このように命名されたのは、カープバールクラトンとピルバラクラトンを調査した結果、現在は全く別々の場所に存在するこの2つのクラトンが、30億年くらい前には隣接していた可能性が浮上したことを根拠に、このバールバラ大陸が存在したという仮説が提唱されたからである。

概要

バールバラ大陸は、一説によると、だいたい36億年前に形成が始まり、31億年前〜28億年前くらいの間に存在したのではないかと考えられている超大陸である [1] 。(ただし、非常に古い時代のことなので、この年代には大きな誤差が存在する可能性のある点も注意。詳細は「バールバラ大陸の存在時期の不確実性」の節を参照のこと。) もっとも、非常に古い時代のことなので、バールバラ大陸について確かなことはまだ判っていない。実は、約19億年前に誕生したと考えられているヌーナ大陸なども、これこそが地球上で最初の超大陸であったとも言われている。(詳細は、ヌーナ大陸の記事を参照のこと。) しかし、このバールバラ大陸こそが、地球上で最初の超大陸であったとも言われている [1] 。 このように、研究者によっても意見が分かれている。さらに、だいたいの形状が推測されているパンゲア大陸とは違って、バールバラ大陸はその形状なども定かではない。ただし、バールバラ大陸を構成していたと考えられているクラトンは現存しており、それがカープバールクラトンピルバラクラトンである [1]

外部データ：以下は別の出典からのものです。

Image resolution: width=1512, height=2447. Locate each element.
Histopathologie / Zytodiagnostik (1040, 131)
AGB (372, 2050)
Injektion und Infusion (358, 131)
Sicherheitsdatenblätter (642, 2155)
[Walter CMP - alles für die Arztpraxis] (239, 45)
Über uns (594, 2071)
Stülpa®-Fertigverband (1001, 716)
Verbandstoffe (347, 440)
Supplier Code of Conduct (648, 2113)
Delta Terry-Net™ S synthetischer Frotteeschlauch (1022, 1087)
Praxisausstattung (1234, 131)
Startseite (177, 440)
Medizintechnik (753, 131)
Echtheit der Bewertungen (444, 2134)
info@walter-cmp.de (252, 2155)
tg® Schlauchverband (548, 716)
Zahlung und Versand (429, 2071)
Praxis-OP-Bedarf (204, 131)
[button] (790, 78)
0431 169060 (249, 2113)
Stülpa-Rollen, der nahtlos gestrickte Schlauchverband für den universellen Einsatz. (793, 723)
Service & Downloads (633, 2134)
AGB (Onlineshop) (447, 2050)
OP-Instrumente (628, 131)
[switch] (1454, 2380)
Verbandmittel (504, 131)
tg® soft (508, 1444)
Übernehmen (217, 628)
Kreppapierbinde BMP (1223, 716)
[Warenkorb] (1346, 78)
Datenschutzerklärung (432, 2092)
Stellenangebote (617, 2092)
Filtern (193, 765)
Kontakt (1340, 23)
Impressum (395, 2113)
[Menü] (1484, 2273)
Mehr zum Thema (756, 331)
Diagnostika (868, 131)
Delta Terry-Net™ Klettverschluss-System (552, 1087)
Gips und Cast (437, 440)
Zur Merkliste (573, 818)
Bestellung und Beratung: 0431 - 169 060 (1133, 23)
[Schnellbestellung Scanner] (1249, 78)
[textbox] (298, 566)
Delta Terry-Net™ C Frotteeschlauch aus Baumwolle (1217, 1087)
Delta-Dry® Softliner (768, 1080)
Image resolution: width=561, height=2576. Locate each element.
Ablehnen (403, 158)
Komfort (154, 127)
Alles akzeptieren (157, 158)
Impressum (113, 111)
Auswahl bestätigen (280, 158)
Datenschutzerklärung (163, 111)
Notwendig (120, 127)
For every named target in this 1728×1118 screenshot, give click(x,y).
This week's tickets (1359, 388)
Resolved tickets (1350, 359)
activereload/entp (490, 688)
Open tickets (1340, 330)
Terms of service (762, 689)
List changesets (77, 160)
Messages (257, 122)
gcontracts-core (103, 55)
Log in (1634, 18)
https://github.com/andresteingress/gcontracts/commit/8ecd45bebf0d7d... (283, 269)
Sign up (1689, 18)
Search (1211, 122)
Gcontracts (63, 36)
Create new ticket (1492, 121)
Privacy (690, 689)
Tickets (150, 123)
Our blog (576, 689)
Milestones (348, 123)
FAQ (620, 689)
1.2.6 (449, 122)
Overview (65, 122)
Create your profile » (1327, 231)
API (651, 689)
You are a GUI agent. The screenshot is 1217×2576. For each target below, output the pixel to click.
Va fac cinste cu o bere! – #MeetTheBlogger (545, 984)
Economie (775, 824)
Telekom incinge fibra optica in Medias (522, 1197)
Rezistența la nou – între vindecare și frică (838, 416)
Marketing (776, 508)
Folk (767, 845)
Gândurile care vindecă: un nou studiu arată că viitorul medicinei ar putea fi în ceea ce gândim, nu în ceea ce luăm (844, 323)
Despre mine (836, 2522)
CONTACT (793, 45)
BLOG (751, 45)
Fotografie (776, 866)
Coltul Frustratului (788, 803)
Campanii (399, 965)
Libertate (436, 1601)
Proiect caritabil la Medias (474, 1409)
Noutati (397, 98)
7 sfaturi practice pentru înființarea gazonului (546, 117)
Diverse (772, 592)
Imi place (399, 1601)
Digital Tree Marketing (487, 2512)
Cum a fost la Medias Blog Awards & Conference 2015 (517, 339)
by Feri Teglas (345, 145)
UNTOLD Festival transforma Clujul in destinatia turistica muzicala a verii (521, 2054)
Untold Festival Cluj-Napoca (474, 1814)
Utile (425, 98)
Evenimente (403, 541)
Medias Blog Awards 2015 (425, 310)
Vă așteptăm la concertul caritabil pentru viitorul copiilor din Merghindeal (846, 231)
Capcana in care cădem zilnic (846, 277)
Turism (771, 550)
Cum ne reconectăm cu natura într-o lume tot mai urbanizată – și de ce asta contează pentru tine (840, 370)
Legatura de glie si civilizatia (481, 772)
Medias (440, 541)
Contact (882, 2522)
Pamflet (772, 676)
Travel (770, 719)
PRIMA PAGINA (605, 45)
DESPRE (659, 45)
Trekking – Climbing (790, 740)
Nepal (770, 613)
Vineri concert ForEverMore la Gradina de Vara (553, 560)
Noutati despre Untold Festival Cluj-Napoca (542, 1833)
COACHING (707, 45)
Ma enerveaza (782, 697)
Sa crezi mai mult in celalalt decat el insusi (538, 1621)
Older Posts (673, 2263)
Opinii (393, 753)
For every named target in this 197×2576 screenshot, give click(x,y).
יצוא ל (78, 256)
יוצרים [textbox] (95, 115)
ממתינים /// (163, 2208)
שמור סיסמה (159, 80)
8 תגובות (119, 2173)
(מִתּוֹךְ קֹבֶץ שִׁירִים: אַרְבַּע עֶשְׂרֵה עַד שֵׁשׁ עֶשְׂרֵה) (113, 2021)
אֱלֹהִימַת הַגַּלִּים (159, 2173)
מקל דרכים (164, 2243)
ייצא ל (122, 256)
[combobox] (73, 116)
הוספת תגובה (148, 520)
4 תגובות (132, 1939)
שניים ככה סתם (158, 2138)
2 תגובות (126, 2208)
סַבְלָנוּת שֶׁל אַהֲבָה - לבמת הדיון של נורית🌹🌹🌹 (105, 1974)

ファイル:Map of Kaapvaal craton.svg
カープバールクラトンのおおよその範囲を示した図。
ファイル:Southern African Cratons.svg
アフリカ大陸南部におけるクラトンのおおよその位置を示した図。カープバールクラトンは南東に位置している。

一方のカープバールクラトンは、現在のアフリカ大陸の南部に存在し、ここの一部地域の地殻を形成している。

ファイル:IBRA 6.1 Pilbara.png
オーストラリアの生物地理学的暫定地域区分 (the Interim Biogeographic Regionalisation of Australia (IBRA)) におけるピルバラ (Pilbara) の範囲。ピルバラクラトンのおおよその位置と重なるが、範囲が一致するものではない。

他方のピルバラクラトンは、現在のオーストラリア大陸の西部に存在し、西オーストラリア州の北部の一部の地殻を形成している。

このようにこの2つのクラトンは、今でこそ2つの大陸に別れて存在しているものの、バールバラ大陸が存在していた時代には、この2つのクラトンがくっついていたと考えられている。そう考える根拠としては、次のようなものが挙げられる。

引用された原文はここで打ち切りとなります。